Most RAG implementations that work in demos fail in production. Here is the architecture — chunking strategy, embedding model choice, hybrid retrieval, confidence thresholding — behind a pipeline that achieves >80% retrieval accuracy at scale

Gaurang Ghinaiya
Gaurang Ghinaiya

Founder & CEO

June 6, 2026
8 min read
RAG Pipeline Design for Non-Hallucinating AI: What We Learned Shipping to Production

Building a RAG (Retrieval-Augmented Generation) pipeline that works in a demo is straightforward. Building one that works reliably at production scale — across thousands of distinct knowledge bases, with end users who will notice when the AI gives a wrong answer — is a different problem. We shipped a production RAG system for MyQRGuide's Guidy chatbot, embedded across thousands of seller mini-sites, each with a different knowledge base. Here is what the architecture looks like and why each decision was made.

Why most RAG implementations fail before they reach production

The canonical RAG tutorial — embed your documents with text-embedding-ada-002, store vectors in Pinecone, retrieve the top-5 chunks, stuff them into the context window — produces a system that passes a basic demo. It fails in production for three compounding reasons:

  • Embedding model limitations: ada-002 (1536 dimensions) performs adequately on general text but degrades on domain-specific vocabulary and paraphrased queries where the surface form differs significantly from the indexed content
  • Single-strategy retrieval: dense vector search excels at semantic similarity but misses exact-match queries — a user asking about a specific product SKU or brand name will often get worse results from a pure semantic search than from a simple keyword match
  • No quality threshold: returning the top-5 results regardless of their similarity score means the system answers from low-quality context, producing plausible-sounding wrong answers with high confidence

Each of these is individually fixable.
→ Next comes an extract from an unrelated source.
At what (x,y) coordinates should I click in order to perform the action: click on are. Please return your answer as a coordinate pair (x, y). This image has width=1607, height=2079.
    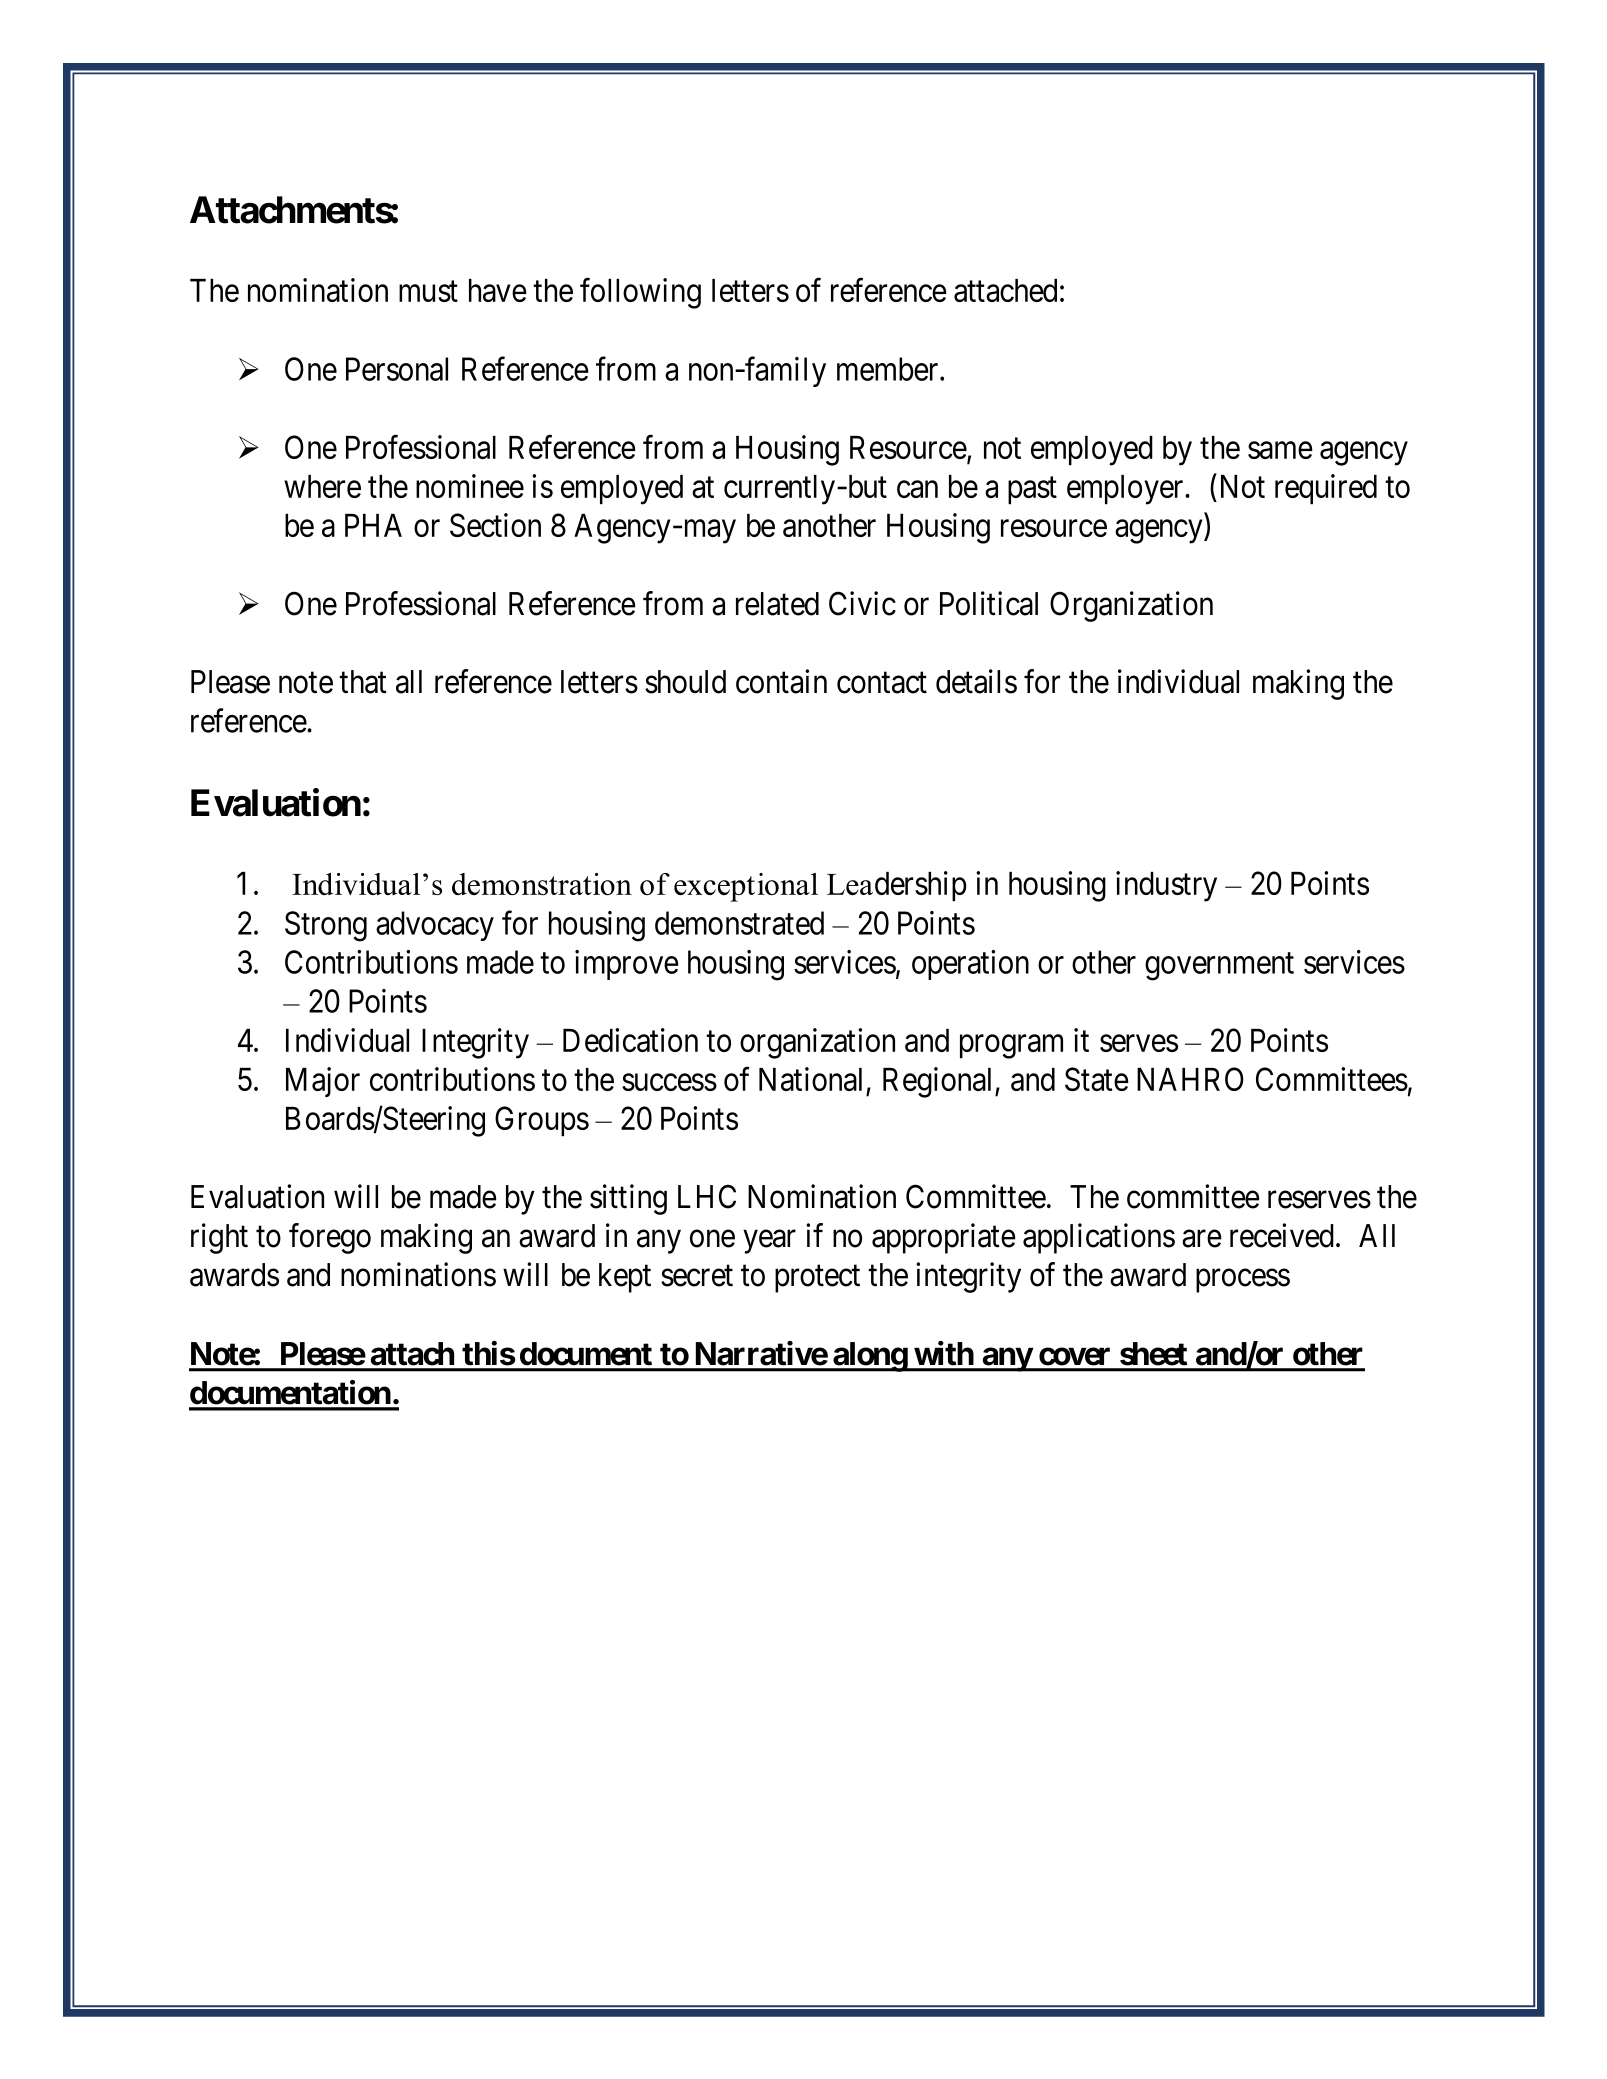
    Looking at the image, I should click on (1202, 1239).
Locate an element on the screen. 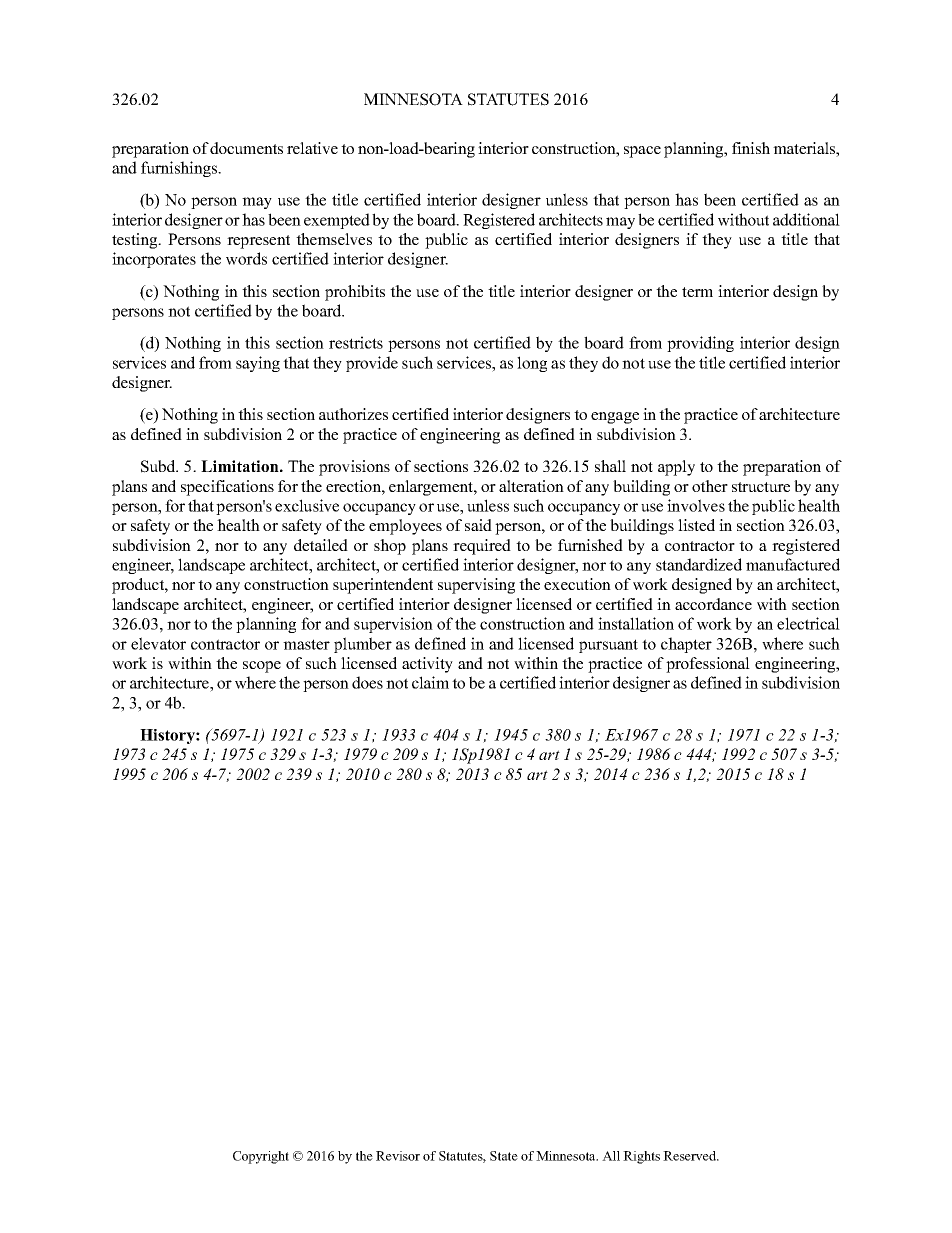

Fixing all three together requires rethinking the retrieval pipeline from the ground up rather than layering patches onto the tutorial architecture.

Embedding model: why we chose text-embedding-3-large

OpenAI's text-embedding-3-large model produces 3072-dimensional embeddings — twice the dimensionality of ada-002 — and significantly outperforms its predecessor on MTEB (Massive Text Embedding Benchmark) tasks involving domain-specific retrieval. The cost difference is material: text-embedding-3-large costs more per token than ada-002, but the retrieval accuracy improvement justified the cost at our scale. For knowledge bases with technical, domain-specific content (product documentation, service descriptions, compliance text), the accuracy gap between the two models is large enough that switching embedding models is almost always the highest-leverage optimisation available before touching retrieval architecture.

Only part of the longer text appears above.